Hyper-V backups and spurious entries in the plug and play database
For several months, i’ve had a problem on a Hyper-V host described WS08 and the black screen of waiting. Basically, the machine boots up, hangs 50 minutes being completely unresponsive, and then goes on working perfectly for weeks.
The problem was resolved (temporarily) by deleting shadow copies, but it still exists. As i’ve had time this weekend to investigate this closely, i’m pretty sure that i found the root cause of the problem, but i have no solution yet. Remember, this is all just a theory i cooked up – i’m putting this information out there in case anyone else has a similar problem.
My theory is that this is related to Plug & Play manager running enumeration of devices left by the Hyper-V VSS writer backup.

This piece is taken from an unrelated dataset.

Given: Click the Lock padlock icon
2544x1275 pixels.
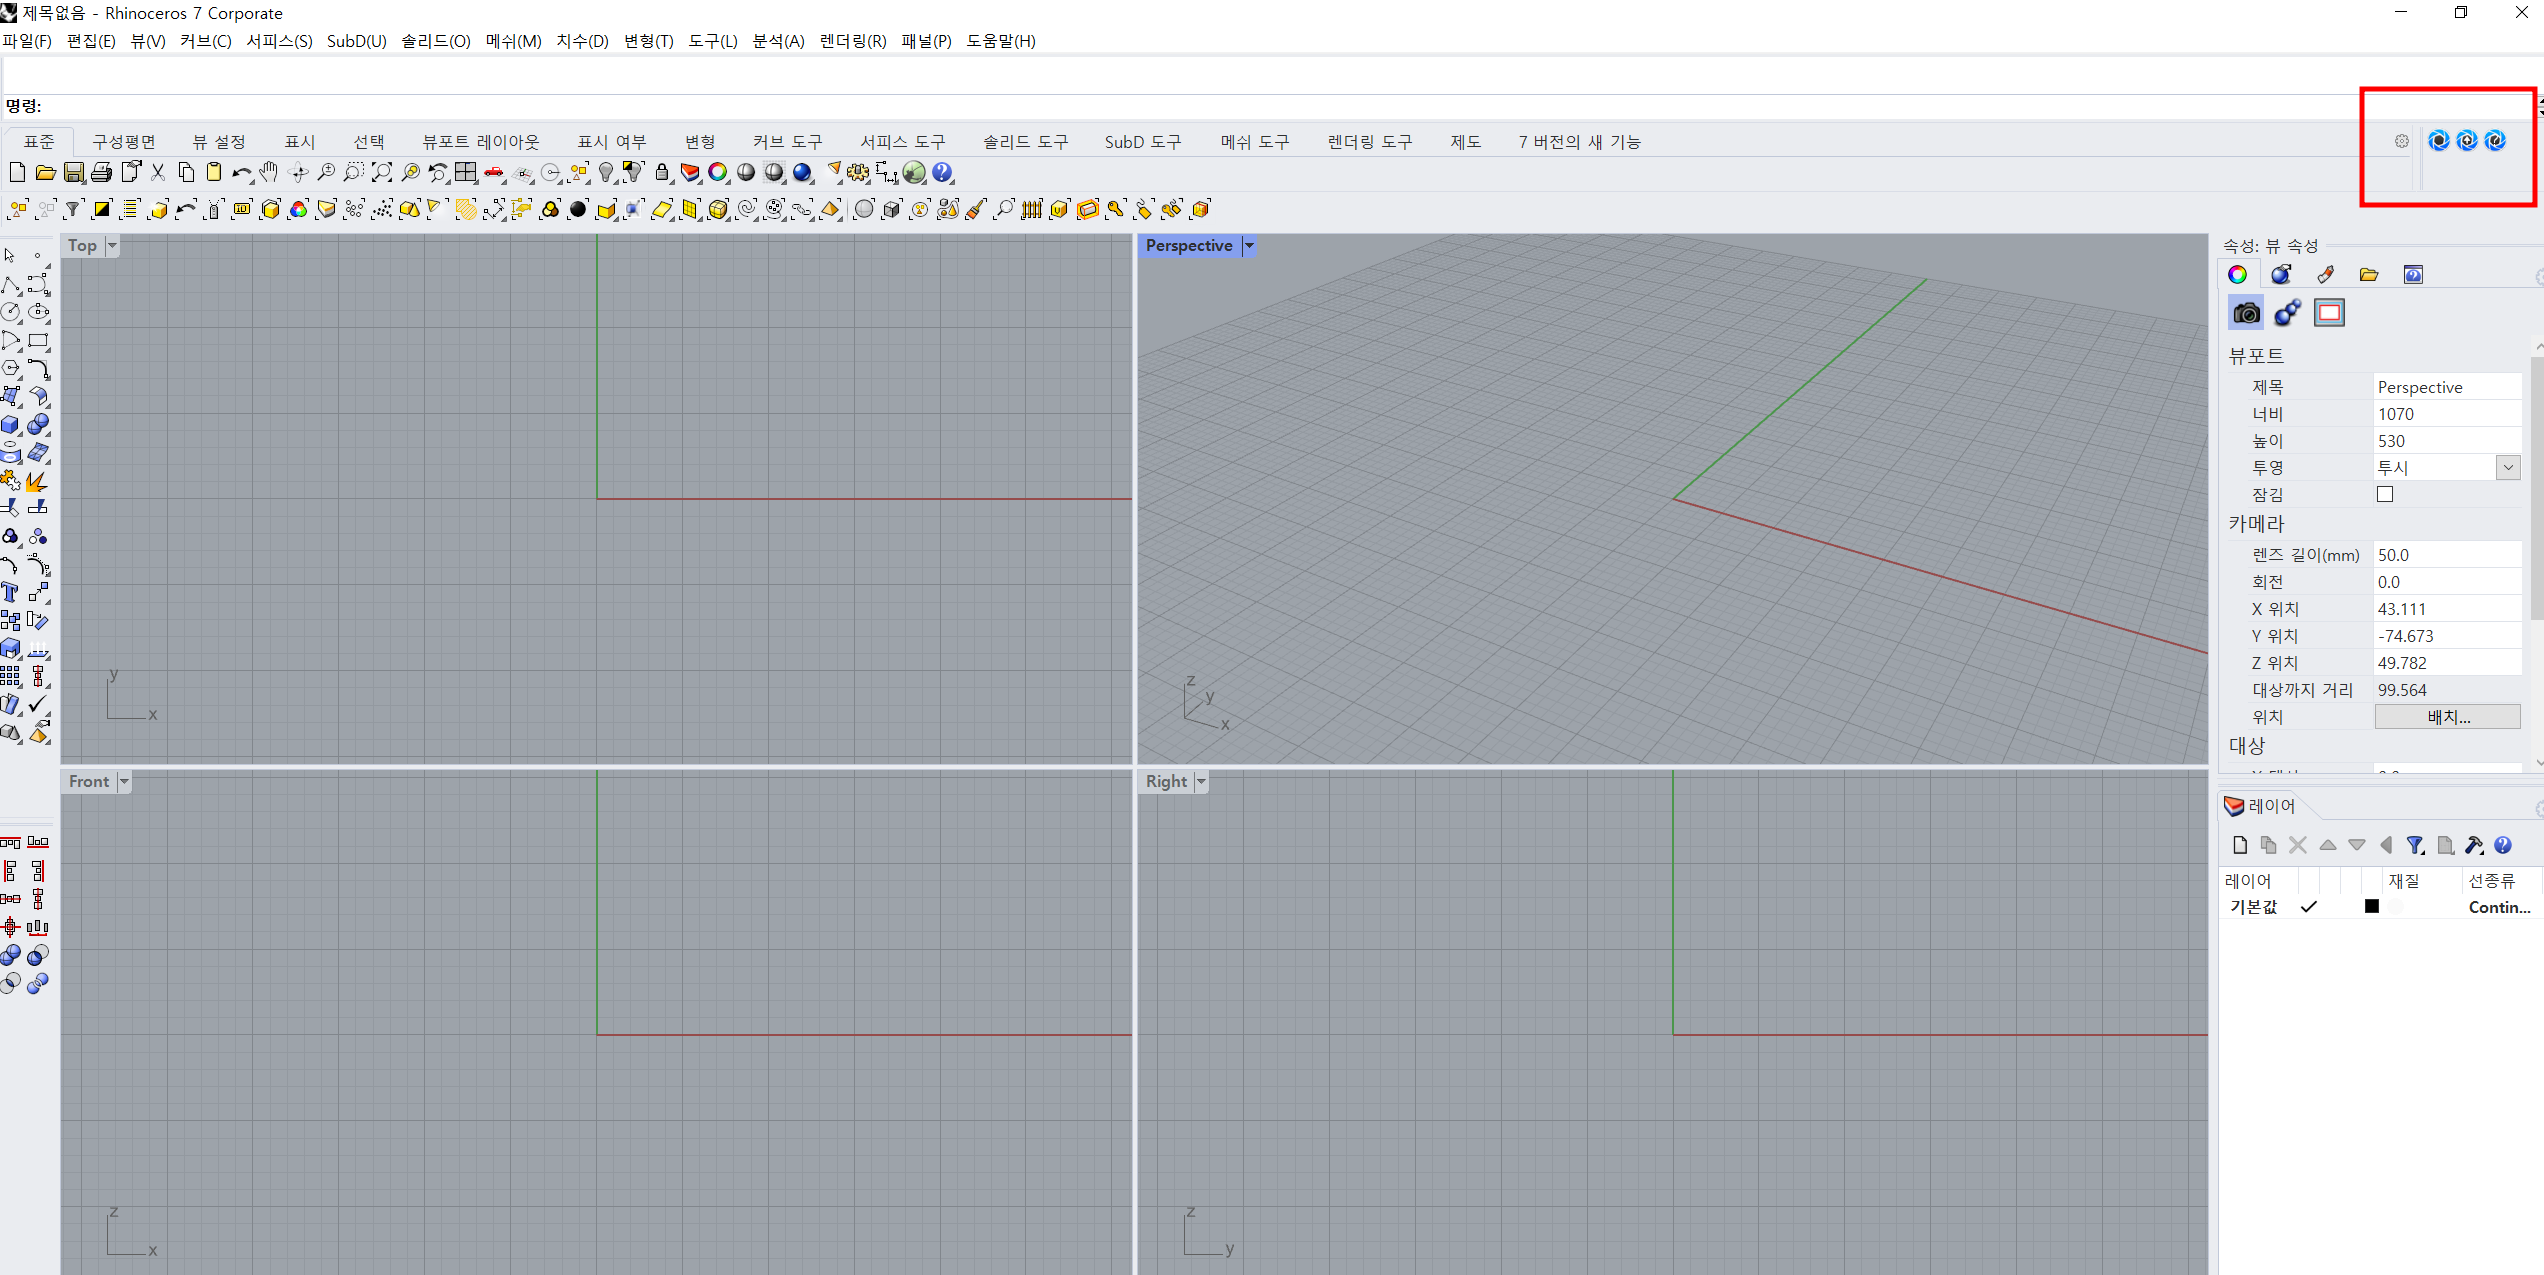Looking at the screenshot, I should [x=662, y=173].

On the affected machine, the C:\windows\system32\config\SYSTEM file is around 170 MB. Using dureg, i could boil this down to two registry keys:
HKEY_LOCAL_MACHINE\SYSTEM\CurrentControlSet\Enum\SCSI\Disk&Ven_Msft&Prod_Virtual_Disk
HKEY_LOCAL_MACHINE\SYSTEM\CurrentControlSet\Control\DeviceClasses\{53f56307-b6bf-11d0-94f2-00a0c91efb8b}
Which are about 6 megabytes each, when looking at them using dureg:
C:\Users\z-l.beeler\Desktop>dureg.exe /lm “SYSTEM\CurrentControlSet\Enum\SCSI\Disk&Ven_Msft&Prod_Virtual_Disk”
Size of HKEY_LOCAL_MACHINE\SYSTEM\CurrentControlSet\Enum\SCSI\Disk&Ven_Msft&Prod_Virtual_Disk: 6575468
Since this machine has been operational since about a year, with daily backups (BE12.5), it is much more pronounced here than on other machines. The Virtual Disk being part of the backup procedure is visible in the System log – it produces errors during the backup and Microsoft even has a KB article on the issue KB958669.
The eventlog on the affected machine looks like this:
18:02 The quota minifilter driver completed rescanning directories under quota management on volume “\Device\HarddiskVolume3 (G:)”. All quota information is up-to-date.
18:48 The Plug and Play service entered the running state.
Which for me further indicates that there is some kind of issue with the Plug and Play service. Unfortunately, the machine is not reachable remotely during the issue, but my guess would be that the Plug and Play service is hung in a “Starting” state, causing the lockup issue because of kernel interactions.
Unfortunately, i don’t have enough information and i’m not sure if deleting random registry keys is a good approach on this. I’ve posted on MCSEboard.de and the TechNet Forums – in the hope of getting valuable feedback from other long-term Hyper-V users.
Update: I don’t have a solution yet, but i’ve received a few insights. Thanks to zahni from MCSEBoard.de i got a link to KB959476, which doesn’t match my specific issue, but definitively goes into the right direction.
I’ve also found the Device Remover software, which gives me a clear graphic representation of the issue – over 9500 devices on the affected server. It even offers a removal function, but i don’t want to risk using this tool on a production server.
I’ve also opened a case with Microsoft PSS, in hope of getting an official solution to this issue soon.
Update 2:Removing the devices cut down the number of devices to about 300. I did this after Microsoft PSS recommended me to remove them. As i assumed, this resolved the issue during boot-up hang. Unfortunately, even after installing WS08 SP2, the machines still creates new virtual hard drives when running backup. I will try to get this resolved completely.